Le ministère de l’Enseignement supérieur, universitaire, recherche scientifique et innovations (ESURSI) organise, du 10 au 12 juin, des colloques dits scientifiques à Kinshasa, Kisangani (Tshopo) et Lubumbashi (Haut-Katanga). L’initiative vise à promouvoir la recherche et à renforcer la contribution de l’université congolaise au débat public national, alors qu’une proposition de loi référendaire a été adoptée la veille au Parlement.
Un cadre d’analyse de la Constitution de 2006
La ministre Sombo Ayanne Safi Mukuna Marie-Thérèse a indiqué que, près de vingt ans après l’entrée en vigueur de la Constitution du 18 février 2006, ce colloque entend mener une analyse scientifique approfondie des acquis, des limites et des perspectives d’évolution adaptées aux réalités actuelles de la République démocratique du Congo. Les travaux doivent déboucher sur des recommandations pour renforcer l’État de droit, la gouvernance démocratique et le développement durable.
Les assises se déroulent simultanément autour de trois pôles thématiques : Kinshasa pour le pôle géostratégique, Kisangani pour le pôle sociologique et environnemental, et Lubumbashi pour le pôle industriel et transition énergétique.
Mobilisation des enseignants-chercheurs et étudiants
Le ministère invite les enseignants-chercheurs, chercheurs, experts en droit constitutionnel et en sciences sociales, institutions académiques, centres de recherche ainsi que les étudiants de niveau avancé à prendre part aux travaux.

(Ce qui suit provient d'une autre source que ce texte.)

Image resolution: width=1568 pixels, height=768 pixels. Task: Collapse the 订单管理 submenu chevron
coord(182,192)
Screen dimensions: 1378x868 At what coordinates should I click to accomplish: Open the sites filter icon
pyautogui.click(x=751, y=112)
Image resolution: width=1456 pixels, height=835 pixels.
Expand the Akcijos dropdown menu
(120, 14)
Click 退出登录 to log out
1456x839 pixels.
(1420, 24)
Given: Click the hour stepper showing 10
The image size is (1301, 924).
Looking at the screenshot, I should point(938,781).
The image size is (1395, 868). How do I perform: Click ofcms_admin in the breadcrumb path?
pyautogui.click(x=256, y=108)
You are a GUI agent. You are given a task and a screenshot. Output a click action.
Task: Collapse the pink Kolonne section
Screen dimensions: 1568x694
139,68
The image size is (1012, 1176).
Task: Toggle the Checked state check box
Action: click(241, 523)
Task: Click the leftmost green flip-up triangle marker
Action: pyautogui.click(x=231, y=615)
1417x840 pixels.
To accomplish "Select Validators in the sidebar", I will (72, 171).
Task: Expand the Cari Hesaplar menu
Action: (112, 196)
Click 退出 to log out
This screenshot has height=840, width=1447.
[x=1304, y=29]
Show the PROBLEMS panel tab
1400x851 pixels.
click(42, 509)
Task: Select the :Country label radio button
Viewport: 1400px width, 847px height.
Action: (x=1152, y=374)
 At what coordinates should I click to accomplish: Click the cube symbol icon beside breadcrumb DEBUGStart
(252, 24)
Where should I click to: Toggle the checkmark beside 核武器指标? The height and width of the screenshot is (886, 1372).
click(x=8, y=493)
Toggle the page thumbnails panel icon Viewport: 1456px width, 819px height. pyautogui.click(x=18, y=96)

Les responsables des établissements d’enseignement supérieur sont appelés à assurer une large diffusion de l’information et à mobiliser les chercheurs pour contribuer au succès de cette rencontre nationale.
À travers cette initiative, l’ESURSI réaffirme le rôle central de l’université et des centres de recherche comme laboratoires d’idées et forces de propositions au service de la nation.
Le débat sur la réforme constitutionnelle relancé
La question de la réforme constitutionnelle, qu’il s’agisse de sa révision ou de son changement, avait été mise en sourdine en raison des offensives de la rébellion de l’AFC/M23 soutenue par le Rwanda, qui ont conduit à la perte de vastes portions du territoire national. Dans un contexte diplomatique marqué par des initiatives pour résoudre la crise sécuritaire, le débat a refait surface et occupe désormais le centre de l’actualité politique.
Porté notamment par l’UDPS, le parti présidentiel membre de l’Union sacrée, la coalition au pouvoir, ce projet suscite de vives tensions. L’UDPS et l’Union sacrée militent officiellement pour une réforme constitutionnelle. Les partisans de la révision ou du changement critiquent la Constitution de 2006, qu’ils qualifient de « Constitution piégée » et jugent inadaptée aux réalités congolaises, évoquant des problèmes liés à la gestion de l’État, à la nationalité et à la faisabilité des élections prévues en 2028.
De l’autre côté, l’opposition et d’autres forces socio-politiques rejettent vivement cette démarche, la considérant comme suicidaire dans un contexte de guerre d’agression menée par le Rwanda via l’AFC/M23. Ils estiment que le régime Tshisekedi, avec un bilan jugé négatif, ne mérite plus de diriger le pays. Pour eux, la volonté de réviser ou changer la Constitution cacherait une tentative de se maintenir au pouvoir et d’ouvrir la voie à un troisième mandat pour Félix Tshisekedi, actuellement à son second et dernier mandat jusqu’en janvier 2029.
Deux coalitions s’affrontent
Le débat autour de la réforme constitutionnelle a donné naissance à deux dynamiques : la Coalition Article 64 pour la Défense de l’Ordre Constitutionnel (C64) et la Coalition des Congolais pour le Changement de la Constitution (C4). Chaque camp affirme détenir le soutien de la population pour atteindre ses objectifs respectifs.